The situation did not improve in subsequent years. In FY 2019/2020, receivables rose to UGX 912.85 million, again unsupported. Long-outstanding liabilities of UGX 1.867 billion also lacked documentation, making it impossible to verify their legitimacy.
By FY 2020/2021, the story remained unchanged. Out of UGX 887.05 million in receivables, UGX 852.65 million—over 96%—was still tied to the same supplier for undelivered cattle, with no supporting documents. The liabilities, standing at UGX 1.86 billion, were equally unsupported.
The pattern persisted into FY 2021/2022, where receivables of UGX 887.04 million again featured UGX 852.64 million linked to the same unresolved cattle transaction. The Auditor General highlights that this balance remains unsupported, a glaring anomaly that has survived multiple audit cycles without resolution.
At the same time, long-term liabilities amounting to UGX 1.86 billion—including a UGX 1.72 billion debt swap owed to the Ministry of Finance and UGX 141.38 million owed to suppliers dating back to 1999—also lacked documentation.
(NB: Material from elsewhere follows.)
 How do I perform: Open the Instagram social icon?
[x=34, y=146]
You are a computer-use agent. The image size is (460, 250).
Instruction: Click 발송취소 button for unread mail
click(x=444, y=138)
Decades-old debts with no clear records point to deep-rooted financial mismanagement.
All this unfolds against the backdrop of the historic Maruzi Ranch, a vast government-owned facility in Apac District once envisioned as a cornerstone of Uganda’s beef production. The ranch, leased to ULI in 1968 for 99 years, collapsed during the insurgencies of the late 1980s and has since undergone attempts at revitalisation.
In 2018, ULI issued a 50-year lease for 54 square kilometres of the ranch to a private firm for palm oil cultivation, while portions were allocated to National Animal Genetic Resources Centre and Data Bank for breeding and National Agricultural Research Organization for research. Yet even with these interventions, the audit findings suggest that governance and oversight remain weak.
The Auditor General’s conclusions leave little room for doubt. While ULI sits on vast resources and strategic assets, its operations are undermined by persistent failures in financial management, land utilisation, governance, and accountability.
What emerges is a troubling picture of an institution drifting without direction—where land lies idle, machinery rots, debts remain unverified, and the same audit queries resurface year after year without resolution.
For a sector central to Uganda’s agro-industrialisation agenda, the implications are serious. The big question now is whether those in charge—both within ULI and at the supervising Ministry—will finally act, or whether this cycle of neglect and mismanagement will continue unchecked.